In the CL-PFU database pipeline, we need the ability to download a data frame from the database based on a hash of the data. This function calculates the appropriate hash.

Usage

pl_hash(
  .df = NULL,
  table_name,
  conn,
  usual_hash_group_cols = PFUPipelineTools::usual_hash_group_cols,
  additional_hash_group_cols = NULL,
  keep_single_unique_cols = TRUE,
  .table_name_col = PFUPipelineTools::hashed_table_colnames$db_table_name,
  .nested_hash_col = PFUPipelineTools::hashed_table_colnames$nested_hash_colname,
  .nested_col = PFUPipelineTools::hashed_table_colnames$nested_colname,
  tar_group_col = "tar_group",
  .algo = "md5"
)

Arguments

.df: An in-memory data frame to be stored in the database or NULL if the has of a table in the database at conn is desired.
table_name: The string name of the table in which .df will be stored or the name of a table in the database to be hashed.
conn: A connection to a database. Necessary only if .df is NULL (its default value).
usual_hash_group_cols: The string vector of usual column names to be preserved in the hashed data frame. Default is PFUPipelineTools::usual_hash_group_cols.
additional_hash_group_cols: A string vector of names of additional columns by which .df will be grouped before making the .nested_hash_col hash column. All additional_hash_group_cols that exist in the data frame or table being hashed will be present in the result. Default is NULL, meaning that grouping will be done on all columns that contain only 1 unique value. See details.
keep_single_unique_cols: A boolean that tells whether to keep columns that have a single unique value in the outgoing hash. Default is TRUE.
.table_name_col: The name of the column of the output that contains table_name. Default is PFUPipelineTools::hashed_table_colnames$db_table_name.
.nested_hash_col: The name of the column of the output that contains the hash of nested columns. Default is PFUPipelineTools::hashed_table_colnames$nested_hash_colname.
.nested_col: The name of the column of the output that contains nested data. Used internally. Default is PFUPipelineTools::hashed_table_colnames$nested_colname.
tar_group_col: The name of the tar_group column. Default is "tar_group".
.algo: The algorithm for hashing. Default is "md5".

Value

A data frame "ticket" for later retrieving data from the database.

Details

The hash has two requirements:

values change when content changes and
provides sufficient information to retrieve the data frame from the database.

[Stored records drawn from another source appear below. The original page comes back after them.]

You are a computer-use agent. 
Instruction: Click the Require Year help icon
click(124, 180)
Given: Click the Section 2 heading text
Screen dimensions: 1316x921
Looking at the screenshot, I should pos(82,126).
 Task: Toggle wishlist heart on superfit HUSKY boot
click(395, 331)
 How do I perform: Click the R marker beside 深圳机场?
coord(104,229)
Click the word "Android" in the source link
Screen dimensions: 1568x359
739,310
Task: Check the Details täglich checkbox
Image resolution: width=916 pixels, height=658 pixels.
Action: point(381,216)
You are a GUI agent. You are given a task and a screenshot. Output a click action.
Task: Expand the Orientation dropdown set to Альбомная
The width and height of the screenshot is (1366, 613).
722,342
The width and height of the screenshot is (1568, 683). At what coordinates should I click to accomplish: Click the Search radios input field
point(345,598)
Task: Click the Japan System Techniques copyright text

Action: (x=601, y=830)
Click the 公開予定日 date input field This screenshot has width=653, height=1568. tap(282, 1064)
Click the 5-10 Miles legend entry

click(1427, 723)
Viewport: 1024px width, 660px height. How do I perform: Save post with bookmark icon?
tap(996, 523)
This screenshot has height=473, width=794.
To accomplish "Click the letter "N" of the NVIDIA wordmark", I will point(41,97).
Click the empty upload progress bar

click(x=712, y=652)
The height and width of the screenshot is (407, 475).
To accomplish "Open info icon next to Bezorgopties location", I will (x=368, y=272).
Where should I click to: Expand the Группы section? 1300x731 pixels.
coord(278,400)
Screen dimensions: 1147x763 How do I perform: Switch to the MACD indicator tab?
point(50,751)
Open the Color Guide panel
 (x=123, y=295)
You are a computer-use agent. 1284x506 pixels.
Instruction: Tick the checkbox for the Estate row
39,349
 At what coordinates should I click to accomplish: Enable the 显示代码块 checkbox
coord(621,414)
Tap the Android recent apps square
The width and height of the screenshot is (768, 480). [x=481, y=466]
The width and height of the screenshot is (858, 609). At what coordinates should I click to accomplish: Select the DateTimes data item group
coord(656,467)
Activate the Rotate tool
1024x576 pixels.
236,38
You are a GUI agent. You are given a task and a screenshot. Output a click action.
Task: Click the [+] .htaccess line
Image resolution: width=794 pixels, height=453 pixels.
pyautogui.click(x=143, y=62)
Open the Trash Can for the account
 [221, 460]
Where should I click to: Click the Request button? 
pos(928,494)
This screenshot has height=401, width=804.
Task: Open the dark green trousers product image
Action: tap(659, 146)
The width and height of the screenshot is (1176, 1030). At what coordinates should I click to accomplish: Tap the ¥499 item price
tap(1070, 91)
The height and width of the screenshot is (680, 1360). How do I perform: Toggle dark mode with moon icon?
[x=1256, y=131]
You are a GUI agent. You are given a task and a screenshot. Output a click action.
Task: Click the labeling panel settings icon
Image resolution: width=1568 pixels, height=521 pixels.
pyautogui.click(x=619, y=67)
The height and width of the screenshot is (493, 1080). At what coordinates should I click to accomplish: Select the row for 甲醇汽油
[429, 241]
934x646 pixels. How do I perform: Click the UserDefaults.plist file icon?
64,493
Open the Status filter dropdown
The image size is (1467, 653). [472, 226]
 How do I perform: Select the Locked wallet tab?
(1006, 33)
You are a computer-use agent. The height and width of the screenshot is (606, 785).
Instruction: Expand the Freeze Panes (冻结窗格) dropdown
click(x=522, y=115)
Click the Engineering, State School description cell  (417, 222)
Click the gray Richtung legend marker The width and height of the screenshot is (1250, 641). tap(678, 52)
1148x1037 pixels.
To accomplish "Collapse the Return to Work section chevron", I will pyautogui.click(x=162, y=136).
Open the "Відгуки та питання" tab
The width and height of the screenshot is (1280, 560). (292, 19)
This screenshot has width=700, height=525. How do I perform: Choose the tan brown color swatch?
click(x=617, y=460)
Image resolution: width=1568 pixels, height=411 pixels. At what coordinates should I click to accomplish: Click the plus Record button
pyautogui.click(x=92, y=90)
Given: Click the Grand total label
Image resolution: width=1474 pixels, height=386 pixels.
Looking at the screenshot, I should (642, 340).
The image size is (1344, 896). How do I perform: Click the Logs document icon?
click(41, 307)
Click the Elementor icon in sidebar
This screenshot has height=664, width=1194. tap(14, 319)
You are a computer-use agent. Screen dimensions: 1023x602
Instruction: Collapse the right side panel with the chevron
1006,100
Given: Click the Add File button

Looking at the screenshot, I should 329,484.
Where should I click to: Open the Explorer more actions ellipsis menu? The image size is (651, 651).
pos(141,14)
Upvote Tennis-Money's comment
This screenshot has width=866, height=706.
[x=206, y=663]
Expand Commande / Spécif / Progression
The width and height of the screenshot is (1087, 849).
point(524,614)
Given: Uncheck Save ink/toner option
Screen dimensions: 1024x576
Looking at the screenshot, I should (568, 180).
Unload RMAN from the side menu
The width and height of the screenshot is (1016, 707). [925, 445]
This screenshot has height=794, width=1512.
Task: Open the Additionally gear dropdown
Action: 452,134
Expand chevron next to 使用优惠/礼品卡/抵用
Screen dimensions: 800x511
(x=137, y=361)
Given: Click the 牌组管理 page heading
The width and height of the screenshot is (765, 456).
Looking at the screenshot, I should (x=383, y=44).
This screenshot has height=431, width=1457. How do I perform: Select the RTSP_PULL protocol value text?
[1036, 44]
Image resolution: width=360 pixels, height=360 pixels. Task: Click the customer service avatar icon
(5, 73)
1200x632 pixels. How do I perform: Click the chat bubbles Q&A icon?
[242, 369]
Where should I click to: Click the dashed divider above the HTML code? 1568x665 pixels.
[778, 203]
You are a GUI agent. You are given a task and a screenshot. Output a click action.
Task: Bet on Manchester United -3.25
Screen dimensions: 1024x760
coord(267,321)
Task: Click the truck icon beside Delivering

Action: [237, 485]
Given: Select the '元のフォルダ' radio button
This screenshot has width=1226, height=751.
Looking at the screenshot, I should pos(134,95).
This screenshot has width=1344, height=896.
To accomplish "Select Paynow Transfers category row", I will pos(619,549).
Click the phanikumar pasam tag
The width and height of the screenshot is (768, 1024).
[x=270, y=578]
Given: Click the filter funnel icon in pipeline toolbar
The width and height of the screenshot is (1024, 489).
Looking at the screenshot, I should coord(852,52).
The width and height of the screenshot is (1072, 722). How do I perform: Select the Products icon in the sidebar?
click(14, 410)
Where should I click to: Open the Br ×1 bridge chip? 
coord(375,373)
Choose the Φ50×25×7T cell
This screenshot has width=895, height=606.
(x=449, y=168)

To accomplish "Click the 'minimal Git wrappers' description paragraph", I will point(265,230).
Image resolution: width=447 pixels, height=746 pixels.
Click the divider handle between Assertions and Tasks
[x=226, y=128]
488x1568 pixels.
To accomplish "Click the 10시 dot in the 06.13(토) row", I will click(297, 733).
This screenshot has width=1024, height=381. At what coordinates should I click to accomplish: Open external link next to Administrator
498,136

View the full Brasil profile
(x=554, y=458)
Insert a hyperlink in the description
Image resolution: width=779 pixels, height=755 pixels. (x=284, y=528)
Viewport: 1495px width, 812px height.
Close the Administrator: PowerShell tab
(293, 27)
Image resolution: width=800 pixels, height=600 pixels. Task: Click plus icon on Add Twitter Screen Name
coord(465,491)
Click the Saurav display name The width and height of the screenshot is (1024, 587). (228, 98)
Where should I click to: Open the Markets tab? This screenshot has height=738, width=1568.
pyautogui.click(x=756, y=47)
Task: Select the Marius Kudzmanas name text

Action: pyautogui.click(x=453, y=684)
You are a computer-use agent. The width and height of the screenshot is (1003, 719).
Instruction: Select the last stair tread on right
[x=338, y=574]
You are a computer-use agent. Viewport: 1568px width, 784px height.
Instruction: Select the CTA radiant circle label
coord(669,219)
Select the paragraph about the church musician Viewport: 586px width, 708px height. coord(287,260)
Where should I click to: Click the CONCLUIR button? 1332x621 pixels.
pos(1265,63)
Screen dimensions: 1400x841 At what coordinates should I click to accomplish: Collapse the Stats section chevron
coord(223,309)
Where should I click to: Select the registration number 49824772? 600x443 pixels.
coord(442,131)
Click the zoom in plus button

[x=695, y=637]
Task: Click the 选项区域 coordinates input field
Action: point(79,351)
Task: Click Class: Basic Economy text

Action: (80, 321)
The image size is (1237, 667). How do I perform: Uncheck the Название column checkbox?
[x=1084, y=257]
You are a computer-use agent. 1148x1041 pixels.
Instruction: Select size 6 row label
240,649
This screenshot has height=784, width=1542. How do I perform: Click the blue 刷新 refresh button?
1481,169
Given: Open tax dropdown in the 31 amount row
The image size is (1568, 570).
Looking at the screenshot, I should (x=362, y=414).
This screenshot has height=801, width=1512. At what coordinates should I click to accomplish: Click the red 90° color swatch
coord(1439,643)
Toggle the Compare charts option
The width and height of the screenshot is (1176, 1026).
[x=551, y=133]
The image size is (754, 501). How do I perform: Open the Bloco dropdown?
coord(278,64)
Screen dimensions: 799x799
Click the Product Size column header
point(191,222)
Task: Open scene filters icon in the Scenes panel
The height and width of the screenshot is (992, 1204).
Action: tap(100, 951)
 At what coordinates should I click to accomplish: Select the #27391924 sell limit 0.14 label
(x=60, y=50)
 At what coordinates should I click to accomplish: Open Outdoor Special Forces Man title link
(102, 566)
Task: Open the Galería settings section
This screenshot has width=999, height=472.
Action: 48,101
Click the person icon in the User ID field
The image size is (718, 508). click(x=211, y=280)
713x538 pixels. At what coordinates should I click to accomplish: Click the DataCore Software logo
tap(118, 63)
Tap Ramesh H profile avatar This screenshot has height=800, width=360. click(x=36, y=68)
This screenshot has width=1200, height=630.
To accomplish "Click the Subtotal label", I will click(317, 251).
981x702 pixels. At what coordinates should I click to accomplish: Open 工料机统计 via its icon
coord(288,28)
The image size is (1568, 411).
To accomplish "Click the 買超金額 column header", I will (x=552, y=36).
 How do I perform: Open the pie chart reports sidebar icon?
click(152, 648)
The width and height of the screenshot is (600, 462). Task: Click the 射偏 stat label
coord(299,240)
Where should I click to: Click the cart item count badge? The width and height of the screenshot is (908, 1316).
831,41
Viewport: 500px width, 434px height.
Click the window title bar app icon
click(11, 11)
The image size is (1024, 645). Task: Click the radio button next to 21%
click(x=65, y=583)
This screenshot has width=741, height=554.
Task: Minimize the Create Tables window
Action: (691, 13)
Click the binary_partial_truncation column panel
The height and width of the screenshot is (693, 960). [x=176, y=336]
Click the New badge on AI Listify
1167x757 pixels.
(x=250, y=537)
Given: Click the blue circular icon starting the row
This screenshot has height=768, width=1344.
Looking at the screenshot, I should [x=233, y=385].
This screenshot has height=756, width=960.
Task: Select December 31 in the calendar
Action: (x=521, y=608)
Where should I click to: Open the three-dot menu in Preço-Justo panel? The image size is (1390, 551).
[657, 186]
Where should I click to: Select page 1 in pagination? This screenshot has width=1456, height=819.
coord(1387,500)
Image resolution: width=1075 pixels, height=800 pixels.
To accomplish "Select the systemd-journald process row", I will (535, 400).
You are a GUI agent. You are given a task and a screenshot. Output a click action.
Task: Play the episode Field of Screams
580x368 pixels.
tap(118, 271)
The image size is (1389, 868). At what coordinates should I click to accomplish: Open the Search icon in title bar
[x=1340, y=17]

The return value from this function (being a special hash of a database table) serves as a "ticket" with which data can be retrieved from the database at a later time using pl_collect_from_hash().

To meet the requirements of the hash, the return value from this function has the following characteristics:

The first column (named with the value of .table_name_col) contains the value of table_name, the name of the database table where the actual data frame is stored.
The last column (at the right and named with the value of .nested_col) contains a hash of a data frame created by nesting by all columns with more than one unique value and additional_hash_group_cols (when additional_hash_group_cols is not NULL).
The second through N-1 columns are all columns with only one unique value (provided that keep_single_unique_cols is TRUE AND those columns specified by additional_hash_group_cols (provided that additional_hash_group_cols is not NULL, the default).

If keep_single_unique_cols is FALSE and additional_hash_group_cols is NULL, an error is raised.

Hashes can be created from data frames in memory, typically about to be uploaded to the database. To do so, supply .df as a data frame. If the .table_name_column is not present in .df, it is added internally, filled with the value of table_name.

Alternatively, hashes can be created from a table already existing in the database at conn. To do this, leave .df at its default value (NULL) and supply the table_name and conn arguments. In this case, an SQL query is generated and a hash of the entire table is provided as the return value. .table_name_column is added to the result after downloading.

Both approaches use the md5 hashing algorithm.

That said, the two approaches do not give the same hashes for the same data frame, due to differences in the way that the database creates its hash vs. how R creates its hash.